* **Trecho da fonte**:
"""

À medida que o ecossistema de inovação amadurece no Brasil, empreendedores de segunda viagem tornam-se mais comuns, característica que é um trunfo na hora de buscar capital, segundo investidores.

Dos primeiros dez aportes do fundo de venture capital argentino NXTP, em 2011, apenas um era em uma startup cujo dono tinha experiência prévia, diz Gonzalo Costa, fundador da investidora. "Nos nossos 10 últimos investimentos, 6 ou 7 estão empreendendo pela segunda vez", conta, ressaltando que esse não é um fator determinante, mas um diferencial.

E não se trata apenas daqueles que foram exitosos na primeira tentativa. "Pessoalmente, eu valorizo muito a experiência anterior, tenha ela sido um sucesso ou um fracasso."

"""

* **Orientação**:
Segundo o trecho da fonte, dos dez primeiros aportes do fundo NXTP em 2011, quantos foram em startups cujo dono tinha experiência prévia?

* **Material**:
"""

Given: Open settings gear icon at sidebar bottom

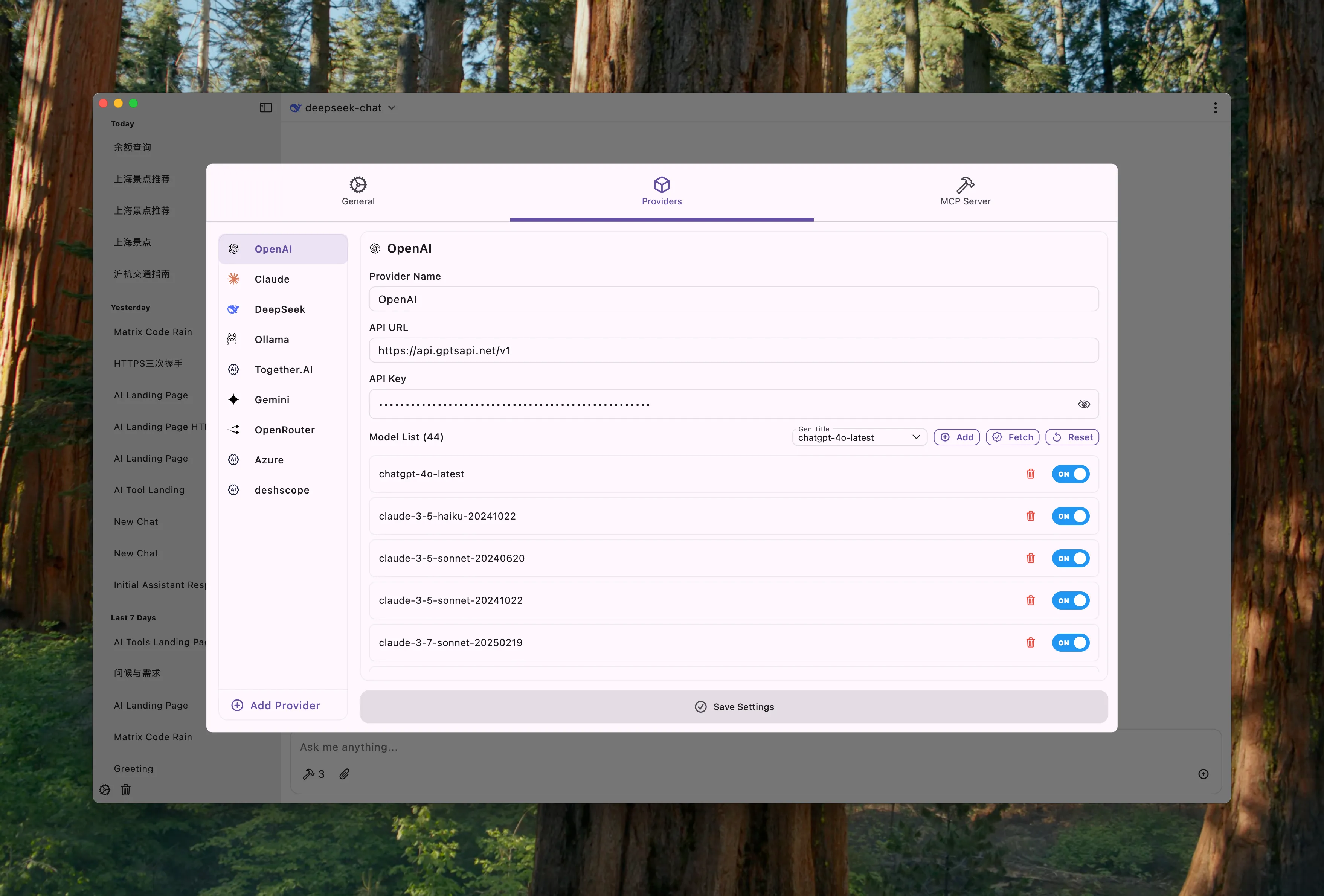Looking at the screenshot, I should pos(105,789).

"""
"""

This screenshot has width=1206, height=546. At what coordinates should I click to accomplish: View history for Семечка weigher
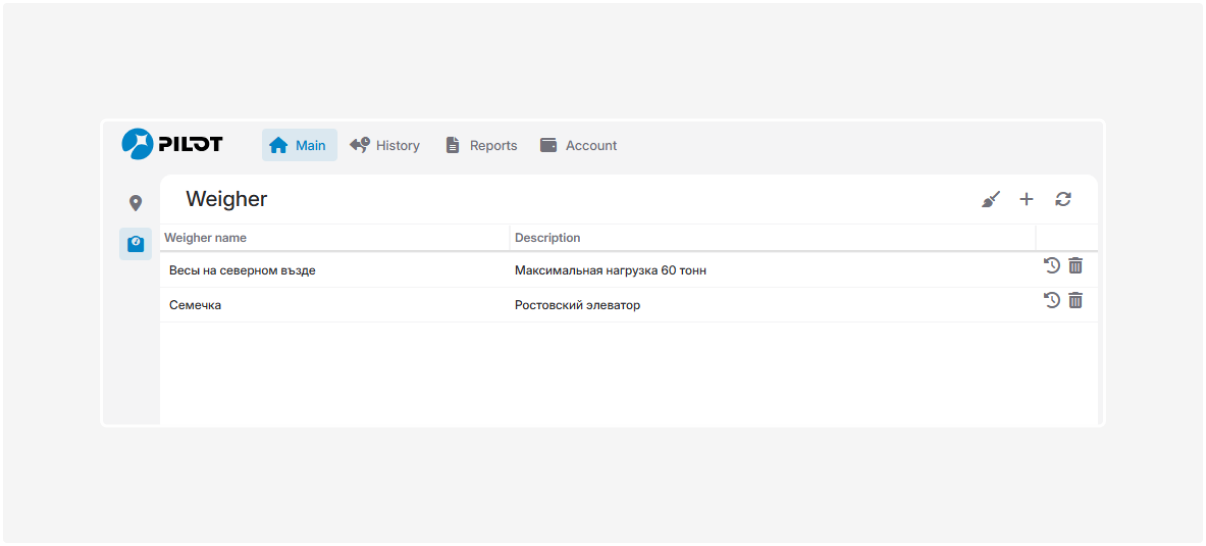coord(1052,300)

"""

* **Resposta redigida**:
Apenas um.